In a handful of experiments, researchers have demonstrated at least some sponge species are capable of a slow crawl by contracting and expanding over days and weeks. “It’s one thing to know a sponge is capable of doing this in a lab. It’s another thing to see it play out in the wild,” said Stephanie Archer, a marine ecologist at the Louisiana Universities Marine Consortium who was not involved in the paper.

Among and between the animals are interwoven trails of spicules, skeleton-like structures shed by the sponges. The researchers found spicule trails were visible in 70 percent of the hundreds of images of living sponges examined for the study.

How and why marine sponges move around the deep polar seas remain open questions, Dr. Morganti said. It’s most likely they’re wiggling toward food or away from their biological parents, she said.

Marine biologists are also unsure of the age of the Langseth Ridge trails, given that the habitat is largely undisturbed by water currents.
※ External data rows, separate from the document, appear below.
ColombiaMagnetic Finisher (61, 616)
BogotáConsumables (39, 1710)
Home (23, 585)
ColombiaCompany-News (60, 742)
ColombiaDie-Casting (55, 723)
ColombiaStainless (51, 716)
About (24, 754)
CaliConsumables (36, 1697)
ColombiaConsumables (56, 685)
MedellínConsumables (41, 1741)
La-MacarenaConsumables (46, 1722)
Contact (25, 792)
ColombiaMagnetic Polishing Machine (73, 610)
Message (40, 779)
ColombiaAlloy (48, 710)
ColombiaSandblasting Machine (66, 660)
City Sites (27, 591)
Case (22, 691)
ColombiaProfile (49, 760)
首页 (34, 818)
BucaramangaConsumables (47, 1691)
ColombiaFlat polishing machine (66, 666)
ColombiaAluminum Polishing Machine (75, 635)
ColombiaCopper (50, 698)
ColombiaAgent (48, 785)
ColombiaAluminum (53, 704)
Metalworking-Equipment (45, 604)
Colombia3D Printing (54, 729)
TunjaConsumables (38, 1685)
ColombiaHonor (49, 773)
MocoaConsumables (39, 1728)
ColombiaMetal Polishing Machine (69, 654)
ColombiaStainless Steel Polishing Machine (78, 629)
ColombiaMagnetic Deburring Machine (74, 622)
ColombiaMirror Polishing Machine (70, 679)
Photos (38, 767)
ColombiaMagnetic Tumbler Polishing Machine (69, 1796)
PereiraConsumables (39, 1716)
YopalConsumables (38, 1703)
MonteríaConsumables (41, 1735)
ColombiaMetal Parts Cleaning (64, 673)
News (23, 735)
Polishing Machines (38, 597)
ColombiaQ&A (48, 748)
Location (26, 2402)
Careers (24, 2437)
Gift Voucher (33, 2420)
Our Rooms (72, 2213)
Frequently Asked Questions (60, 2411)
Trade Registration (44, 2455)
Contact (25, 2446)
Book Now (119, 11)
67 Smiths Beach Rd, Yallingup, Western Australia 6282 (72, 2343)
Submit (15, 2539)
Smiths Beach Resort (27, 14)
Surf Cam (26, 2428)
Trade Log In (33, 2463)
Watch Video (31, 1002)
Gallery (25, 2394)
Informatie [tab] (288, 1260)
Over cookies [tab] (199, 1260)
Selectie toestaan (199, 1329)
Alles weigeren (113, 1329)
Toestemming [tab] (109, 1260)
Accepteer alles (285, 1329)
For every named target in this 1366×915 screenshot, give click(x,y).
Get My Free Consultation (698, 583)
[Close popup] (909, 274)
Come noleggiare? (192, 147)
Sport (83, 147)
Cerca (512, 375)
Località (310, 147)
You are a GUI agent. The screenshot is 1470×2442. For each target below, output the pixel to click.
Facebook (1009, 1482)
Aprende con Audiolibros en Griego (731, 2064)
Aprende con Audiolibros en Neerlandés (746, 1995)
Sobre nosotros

Deep-sea sponges can live for decades, centuries or even millenniums and previous laboratory-based studies have clocked sponge movement at a riveting pace of four millimeters a day or a few millimeters per month (depending on which estimate you consult).

“A snail would be so much quicker,” Ms. Downey said. “It’s probably happening that thousands of sponges are moving at this moment all over the world. We’re just not seeing it.” When it comes to Langseth Ridge’s web of spicule paths, she said, “Those trails could be stop-start, stop-start over decades, or even hundreds of years.”

Dr. Morganti’s ongoing research aims to explain how, exactly, sea sponges manage to survive — let alone migrate — on the cold, dark, nutrient-scarce summits of barren underwater mountains near the North Pole. “How can these massive sponges survive in such an extreme environment?” she said.

The spicule trails provide tantalizing evidence that (despite their anatomical simplicity) sponges may be capable of perceiving environmental stimuli and inching toward food.

And since the sponge species on Langseth Ridge are also found in waters off the coasts of Norway, Russia, Canada, Greenland and Iceland, their newfound mobility might also be more widespread.

“This reminded me of why I fell in love with sponges,” Dr. Archer said of the new findings. “Every time we think we have them figured out, they surprise us.”